I was trying to figure out how to do some things with the mouse, and what better way then trying stuff out so I did this on a local script

Mouse=game.Players.LocalPlayer:GetMouse()
print(Mouse.hit)

the output printed as

0, 0, 0, NAN, NAN, NAN, NAN, NAN, NAN, NAN, NAN, NAN

Locked by theCJarmy7, GreekGodOfMLG, User#21908, and User#5423

This question has been locked to preserve its current state and prevent spam and unwanted comments and answers.

Why was this question closed?

1 answer

Log in to vote
25
Answered by
BlueTaslem 18071 Moderation Voter Administrator Community Moderator Super Administrator
10 years ago

NAN is short for "Not A Number". C (ROBLOX stuff) calls it this -- Lua calls it something like "#INDEF" (indefinite).

Operations like 0/0 will cause this to appear.

Any operation on NaN will produce another NaN.

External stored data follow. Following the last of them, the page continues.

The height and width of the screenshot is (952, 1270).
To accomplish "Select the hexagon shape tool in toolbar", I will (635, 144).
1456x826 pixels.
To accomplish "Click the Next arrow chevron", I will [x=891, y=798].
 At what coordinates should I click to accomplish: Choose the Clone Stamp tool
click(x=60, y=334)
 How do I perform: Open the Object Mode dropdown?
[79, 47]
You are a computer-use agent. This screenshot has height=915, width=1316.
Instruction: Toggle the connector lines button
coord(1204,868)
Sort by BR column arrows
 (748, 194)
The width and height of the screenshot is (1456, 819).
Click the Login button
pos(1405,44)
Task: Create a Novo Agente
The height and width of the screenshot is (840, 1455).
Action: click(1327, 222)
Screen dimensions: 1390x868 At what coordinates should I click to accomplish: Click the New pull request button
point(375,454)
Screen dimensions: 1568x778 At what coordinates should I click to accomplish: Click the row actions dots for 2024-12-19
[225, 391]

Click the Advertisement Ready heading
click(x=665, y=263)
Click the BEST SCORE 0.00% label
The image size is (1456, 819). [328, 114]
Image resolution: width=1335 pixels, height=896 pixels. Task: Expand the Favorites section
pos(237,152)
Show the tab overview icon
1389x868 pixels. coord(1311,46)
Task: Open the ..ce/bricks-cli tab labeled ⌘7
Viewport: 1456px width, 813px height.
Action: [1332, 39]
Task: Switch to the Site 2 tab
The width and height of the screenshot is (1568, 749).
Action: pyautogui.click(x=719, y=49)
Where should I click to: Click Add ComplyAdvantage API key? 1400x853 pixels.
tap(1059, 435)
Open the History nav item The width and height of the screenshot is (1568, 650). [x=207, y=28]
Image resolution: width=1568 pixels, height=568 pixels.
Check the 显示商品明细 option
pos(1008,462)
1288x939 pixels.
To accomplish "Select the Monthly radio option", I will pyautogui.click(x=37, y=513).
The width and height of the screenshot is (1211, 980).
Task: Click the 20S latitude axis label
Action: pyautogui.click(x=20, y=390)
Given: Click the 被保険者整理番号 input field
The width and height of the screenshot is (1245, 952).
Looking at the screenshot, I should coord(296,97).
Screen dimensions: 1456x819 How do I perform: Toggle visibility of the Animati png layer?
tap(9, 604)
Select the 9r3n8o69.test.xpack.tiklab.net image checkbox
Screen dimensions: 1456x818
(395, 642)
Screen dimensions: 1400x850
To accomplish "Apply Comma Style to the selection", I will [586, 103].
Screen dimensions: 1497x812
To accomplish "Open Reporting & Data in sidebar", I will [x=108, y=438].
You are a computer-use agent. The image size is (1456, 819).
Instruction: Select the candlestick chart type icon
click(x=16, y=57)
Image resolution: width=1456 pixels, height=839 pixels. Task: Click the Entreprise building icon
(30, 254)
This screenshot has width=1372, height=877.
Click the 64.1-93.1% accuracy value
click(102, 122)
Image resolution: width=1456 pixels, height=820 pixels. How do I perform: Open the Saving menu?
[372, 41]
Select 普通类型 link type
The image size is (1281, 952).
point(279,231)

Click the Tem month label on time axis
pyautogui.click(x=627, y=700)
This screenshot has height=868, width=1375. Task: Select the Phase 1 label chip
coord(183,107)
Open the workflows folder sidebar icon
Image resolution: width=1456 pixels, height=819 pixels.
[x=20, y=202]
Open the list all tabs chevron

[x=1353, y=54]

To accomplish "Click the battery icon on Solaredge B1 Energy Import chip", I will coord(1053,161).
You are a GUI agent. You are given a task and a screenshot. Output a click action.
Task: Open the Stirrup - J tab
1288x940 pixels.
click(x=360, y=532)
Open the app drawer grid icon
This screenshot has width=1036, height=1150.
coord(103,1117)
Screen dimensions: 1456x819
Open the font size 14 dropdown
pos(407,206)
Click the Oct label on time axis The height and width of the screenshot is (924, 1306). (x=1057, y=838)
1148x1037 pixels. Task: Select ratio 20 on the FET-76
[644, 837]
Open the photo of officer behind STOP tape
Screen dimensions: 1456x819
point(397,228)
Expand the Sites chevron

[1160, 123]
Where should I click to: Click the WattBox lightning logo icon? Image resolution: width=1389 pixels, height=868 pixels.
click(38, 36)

NaNs are usually big problems because of this, since they will "contaminate" any other values you try to use them with. Since only a few operations can create them (inverse trig functions and division by zero and operations on infinity), you only need to be careful of a few cases (usually just division).


In this case particular case of the Hit property, it isn't your math; ROBLOX has decided these values behind-the-scenes.

It probably means that the camera is not defined correctly or the mouse hasn't "loaded" yet (the player hasn't pointed at anything or is not pointed at anything).


Regardless, those NaNs are okay, though, because the orientation of the Hit property isn't ever important, only the position .p is, which is the first three numbers - and those are not NaN.